Reflecting on the importance of seeking advice when needed, she explains: "I'm part of an amazing initiative called Going For Growth, which is run by Paula Fitzsimons. It is a business programme that offers structure, themes and round table meetings to businesses as they grow."

"This has to date proved invaluable in terms of the connections and soundboards I have encountered. I also believe that in order for me to grow as a business owner I need to learn from other sectors, and both male and female successes, so I am open minded to learning always.

"The website has been more successful than I could ever have imagined.

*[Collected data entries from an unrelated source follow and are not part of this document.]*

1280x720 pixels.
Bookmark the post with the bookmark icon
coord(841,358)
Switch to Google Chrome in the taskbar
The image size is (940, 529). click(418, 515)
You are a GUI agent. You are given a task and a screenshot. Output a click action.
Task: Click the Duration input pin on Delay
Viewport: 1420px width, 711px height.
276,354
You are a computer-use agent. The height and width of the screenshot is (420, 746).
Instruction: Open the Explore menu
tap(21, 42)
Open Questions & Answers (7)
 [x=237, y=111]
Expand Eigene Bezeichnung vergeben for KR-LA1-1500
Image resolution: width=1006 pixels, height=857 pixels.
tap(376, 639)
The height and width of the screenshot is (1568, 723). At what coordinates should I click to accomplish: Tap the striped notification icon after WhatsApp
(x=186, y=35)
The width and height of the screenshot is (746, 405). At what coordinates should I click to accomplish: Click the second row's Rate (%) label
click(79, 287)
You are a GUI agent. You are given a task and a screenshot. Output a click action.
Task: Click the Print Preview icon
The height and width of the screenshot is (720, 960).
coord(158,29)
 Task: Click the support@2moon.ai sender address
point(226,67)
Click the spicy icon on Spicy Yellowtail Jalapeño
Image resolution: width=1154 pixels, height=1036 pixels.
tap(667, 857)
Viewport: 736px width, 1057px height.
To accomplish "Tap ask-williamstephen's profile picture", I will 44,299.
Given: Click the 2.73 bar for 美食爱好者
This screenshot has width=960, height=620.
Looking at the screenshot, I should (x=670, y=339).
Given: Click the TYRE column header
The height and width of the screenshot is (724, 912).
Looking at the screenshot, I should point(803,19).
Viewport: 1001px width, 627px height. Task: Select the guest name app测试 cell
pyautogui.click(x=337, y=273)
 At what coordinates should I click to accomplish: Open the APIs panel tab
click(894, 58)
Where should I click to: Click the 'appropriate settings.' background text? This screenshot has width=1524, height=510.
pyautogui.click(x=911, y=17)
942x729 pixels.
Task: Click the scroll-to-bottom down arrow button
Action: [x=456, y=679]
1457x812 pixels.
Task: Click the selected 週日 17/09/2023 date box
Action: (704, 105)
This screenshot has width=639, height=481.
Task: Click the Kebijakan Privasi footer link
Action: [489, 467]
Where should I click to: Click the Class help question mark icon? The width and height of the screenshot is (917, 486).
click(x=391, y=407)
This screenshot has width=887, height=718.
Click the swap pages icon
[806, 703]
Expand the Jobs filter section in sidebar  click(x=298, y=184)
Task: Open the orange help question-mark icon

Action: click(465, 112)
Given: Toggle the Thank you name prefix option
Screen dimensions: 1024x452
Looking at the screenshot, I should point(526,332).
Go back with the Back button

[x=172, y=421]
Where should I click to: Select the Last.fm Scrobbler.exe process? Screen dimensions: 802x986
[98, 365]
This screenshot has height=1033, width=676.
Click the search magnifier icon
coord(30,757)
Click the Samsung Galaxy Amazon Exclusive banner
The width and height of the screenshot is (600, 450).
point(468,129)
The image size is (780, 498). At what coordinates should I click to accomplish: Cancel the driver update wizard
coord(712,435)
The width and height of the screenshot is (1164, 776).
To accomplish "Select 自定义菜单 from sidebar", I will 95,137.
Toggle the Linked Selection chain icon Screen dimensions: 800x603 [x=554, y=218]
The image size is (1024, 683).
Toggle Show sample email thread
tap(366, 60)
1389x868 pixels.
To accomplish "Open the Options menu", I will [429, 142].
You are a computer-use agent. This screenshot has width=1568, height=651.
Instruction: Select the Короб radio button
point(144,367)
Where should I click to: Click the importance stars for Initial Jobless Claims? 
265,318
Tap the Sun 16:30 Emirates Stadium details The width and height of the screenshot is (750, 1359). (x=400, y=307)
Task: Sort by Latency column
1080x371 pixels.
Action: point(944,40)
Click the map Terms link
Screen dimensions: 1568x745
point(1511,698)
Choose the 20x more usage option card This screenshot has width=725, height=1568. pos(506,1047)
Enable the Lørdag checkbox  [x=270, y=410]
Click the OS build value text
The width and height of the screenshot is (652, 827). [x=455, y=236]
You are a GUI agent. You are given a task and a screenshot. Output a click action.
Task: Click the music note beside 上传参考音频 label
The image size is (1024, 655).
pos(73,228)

I'm a doer, and possibly not the best planner, so I'd suggest more research and time management than I did – but ultimately I work off the premise "believe in yourself and do it," she says when asked what nuggests of advice she would pass on to budding entrepreneurs.

"This is possibly not business-orientated, but I really do believe there is a lot to be saying for trying. I've been working toward this goal for years, I've double jobbed, triple jobbed, said yes to it all and then mastered it."

"It doesn't fall on your lap, it's a determination bordering on obsession that will see you through the late nights, tired mornings, dark circles and onto the eventual rewards."